## INPUT RECORDS
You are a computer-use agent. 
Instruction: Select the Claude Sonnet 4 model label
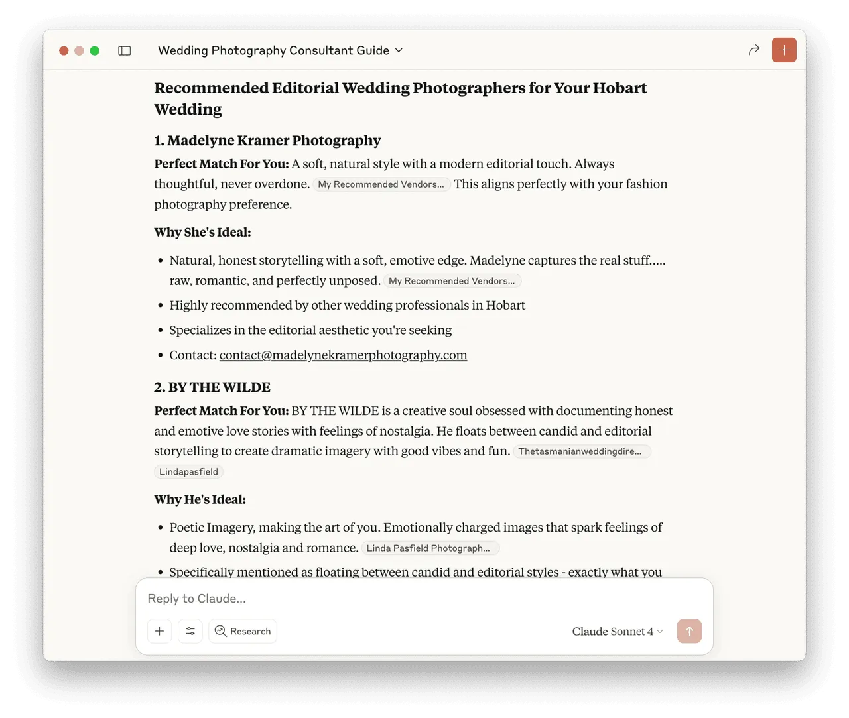(612, 631)
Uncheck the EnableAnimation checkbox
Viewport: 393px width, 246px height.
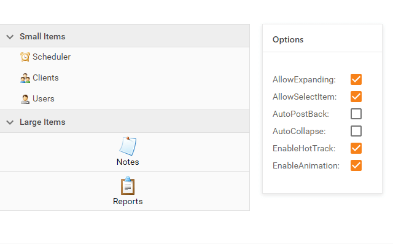[x=356, y=165]
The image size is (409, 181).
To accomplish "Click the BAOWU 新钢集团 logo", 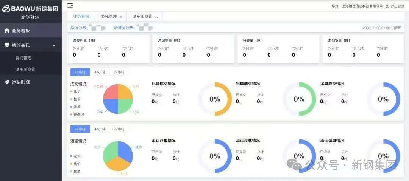I will click(x=30, y=9).
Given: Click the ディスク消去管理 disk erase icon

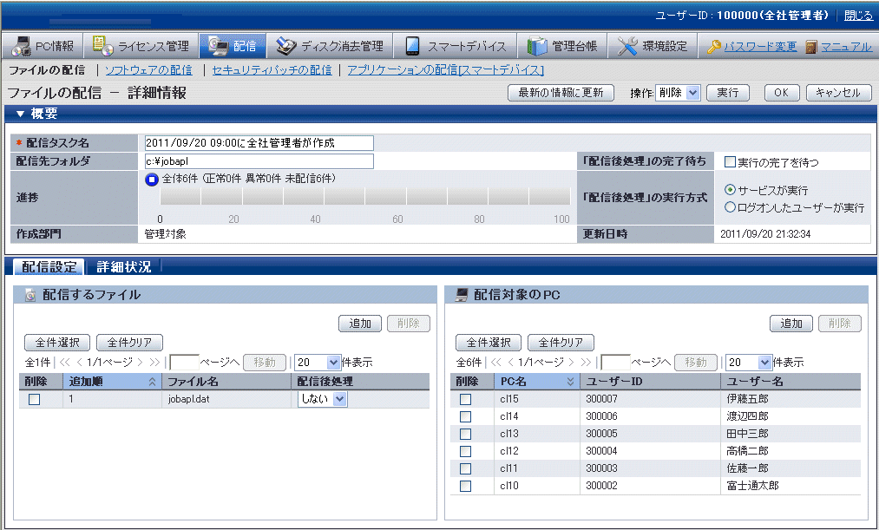Looking at the screenshot, I should coord(285,47).
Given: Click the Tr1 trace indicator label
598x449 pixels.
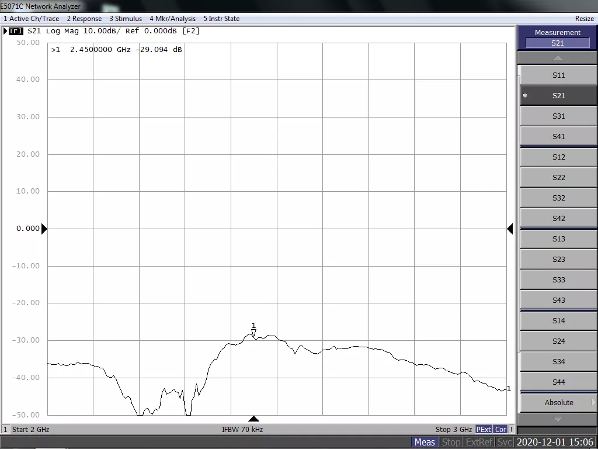Looking at the screenshot, I should point(16,31).
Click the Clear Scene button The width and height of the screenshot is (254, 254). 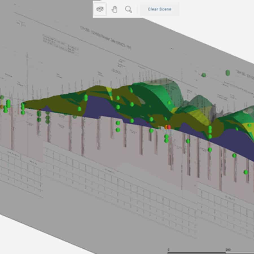[x=159, y=9]
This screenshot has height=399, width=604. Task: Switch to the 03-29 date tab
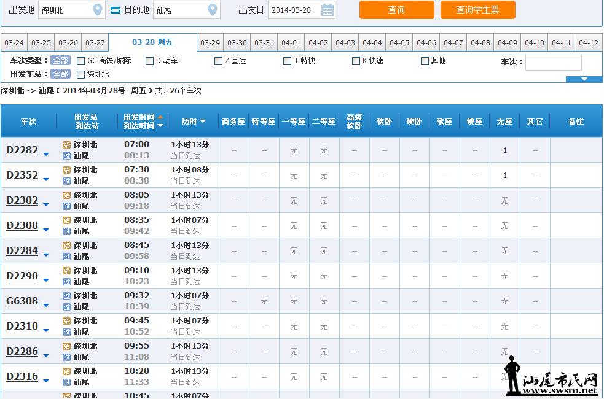210,43
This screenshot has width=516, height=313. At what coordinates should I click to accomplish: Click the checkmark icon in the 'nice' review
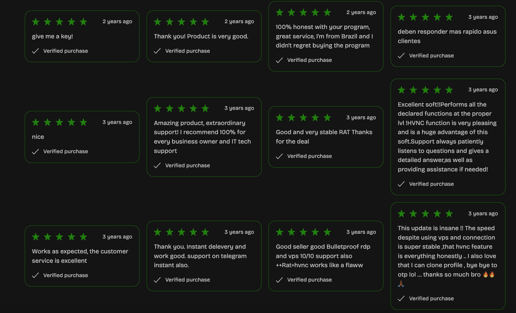35,152
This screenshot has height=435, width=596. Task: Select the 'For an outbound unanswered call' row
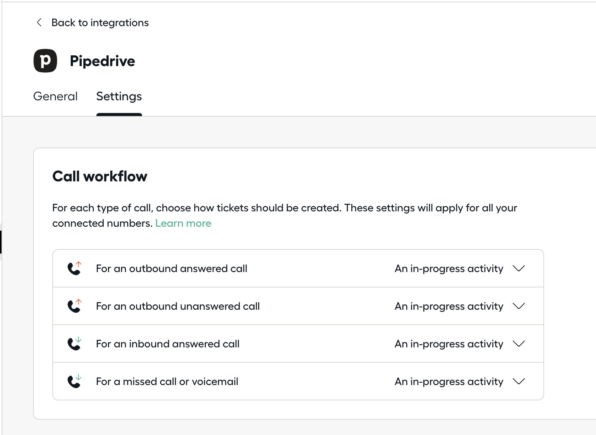pos(298,306)
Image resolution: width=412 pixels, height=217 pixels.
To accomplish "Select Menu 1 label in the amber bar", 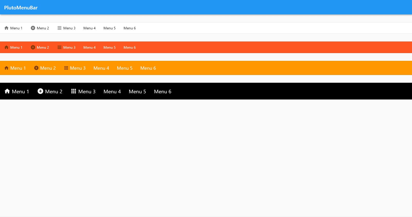I will [x=18, y=68].
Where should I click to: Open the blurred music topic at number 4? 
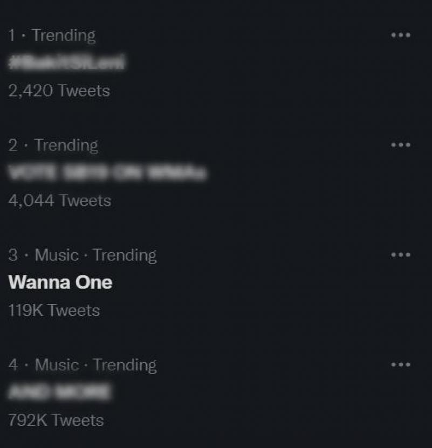(x=59, y=392)
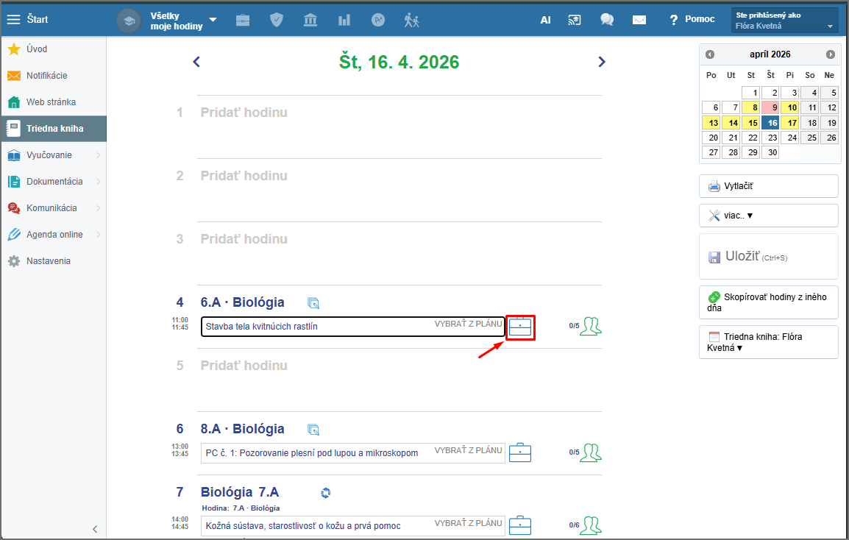The width and height of the screenshot is (849, 540).
Task: Open the messages envelope icon in top bar
Action: click(639, 20)
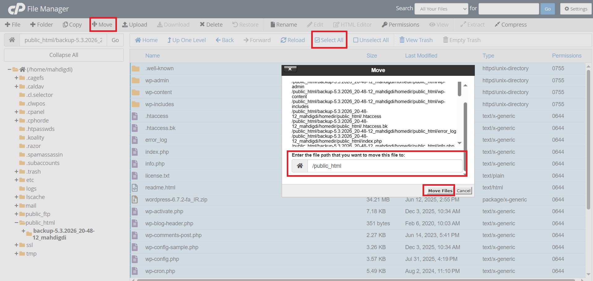
Task: Open the All Your Files search dropdown
Action: (441, 9)
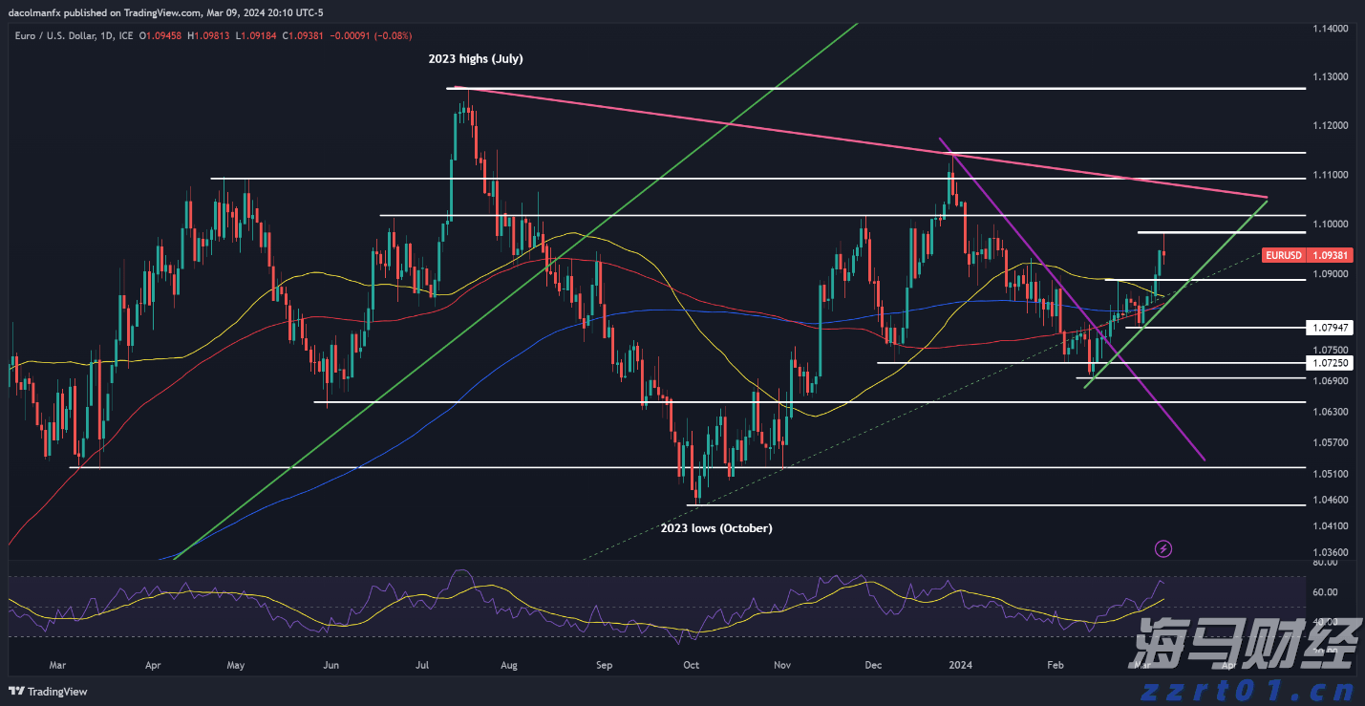The width and height of the screenshot is (1365, 706).
Task: Click the red EURUSD price label
Action: coord(1291,255)
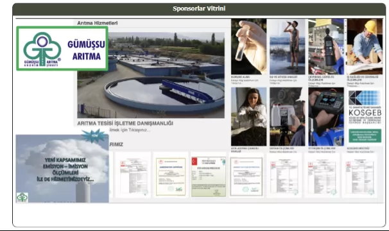
Task: Click the green button under KOSGEB logo
Action: [x=365, y=135]
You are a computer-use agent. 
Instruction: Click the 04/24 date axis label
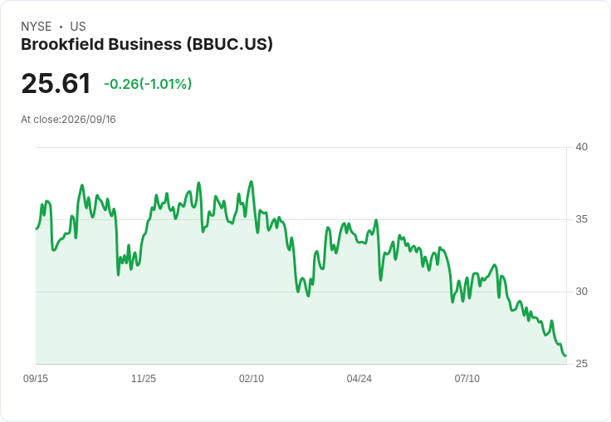coord(359,378)
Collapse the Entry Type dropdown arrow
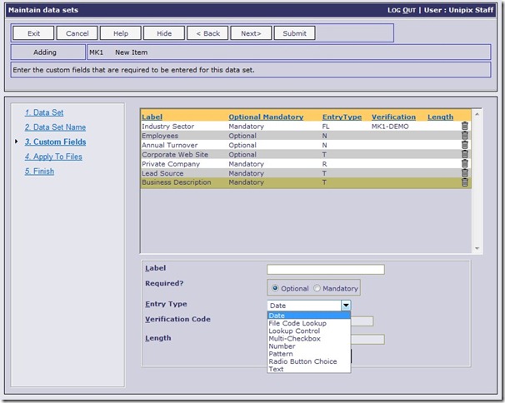 coord(346,306)
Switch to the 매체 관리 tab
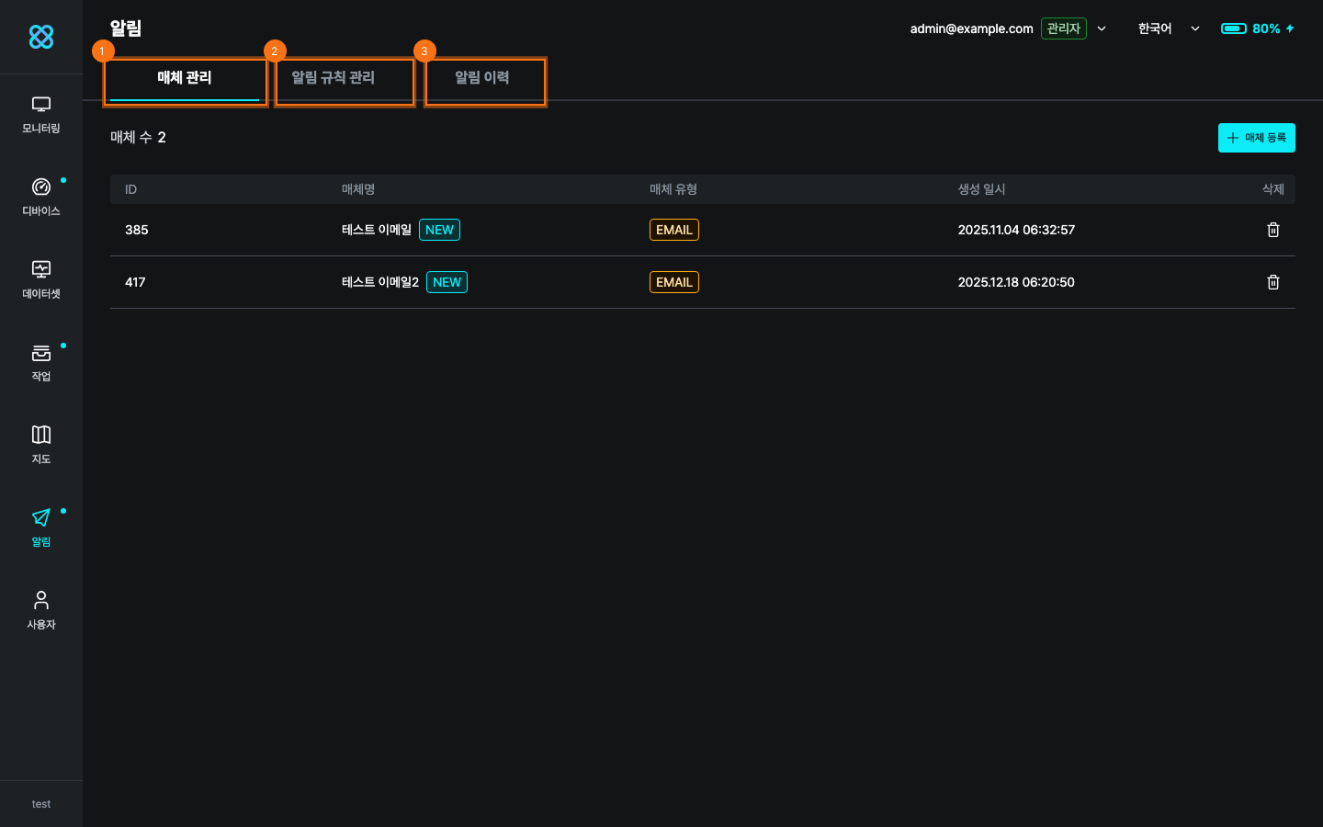Viewport: 1323px width, 827px height. click(185, 78)
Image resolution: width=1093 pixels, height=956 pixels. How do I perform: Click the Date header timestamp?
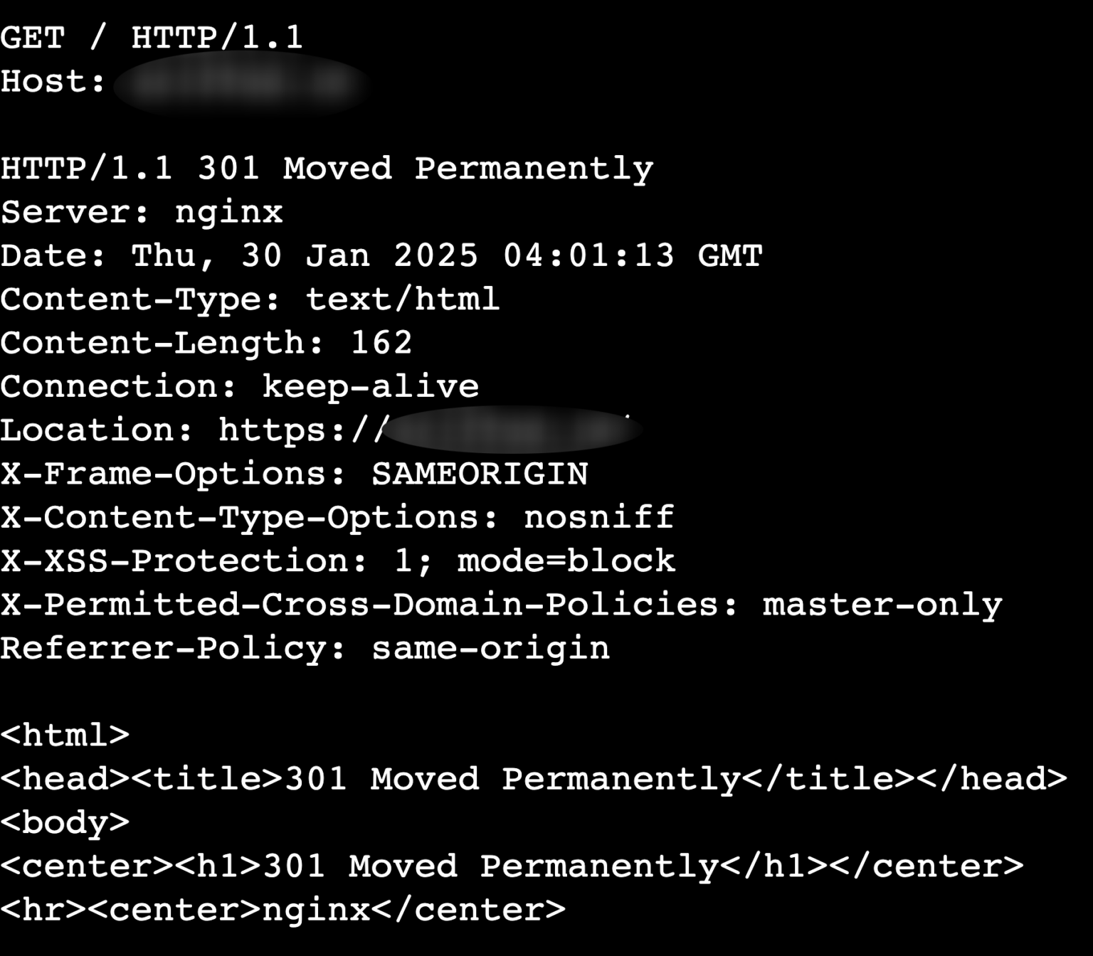(x=446, y=256)
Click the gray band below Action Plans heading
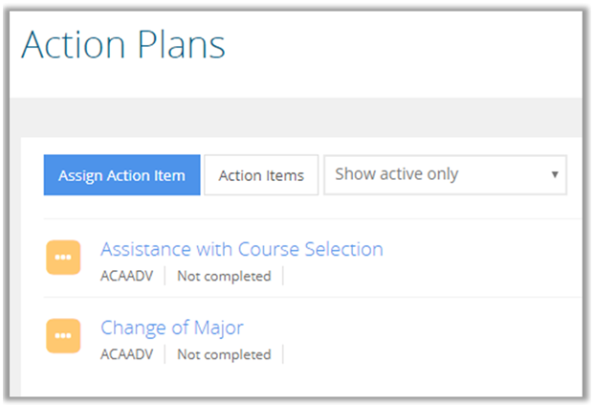The image size is (594, 407). 297,115
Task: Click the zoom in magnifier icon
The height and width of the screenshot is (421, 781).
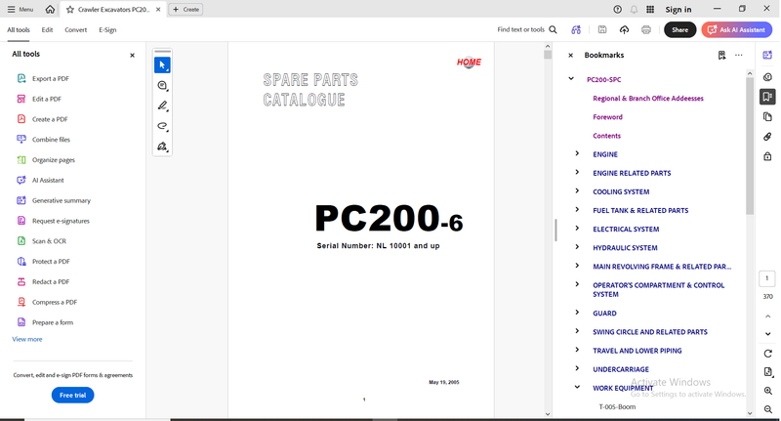Action: (x=768, y=391)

## ASSIGNMENT
Once you find the line with "Image resolution: width=1093", restate it and every later line of the data word for word, excluding the pictures.

## PROBLEM SOLUTION
Image resolution: width=1093 pixels, height=956 pixels. How do I perform: Click the Date header timestamp?
(x=446, y=256)
Click the gray band below Action Plans heading
The image size is (594, 407). 297,115
Task: Click the zoom in magnifier icon
The height and width of the screenshot is (421, 781).
Action: (x=768, y=391)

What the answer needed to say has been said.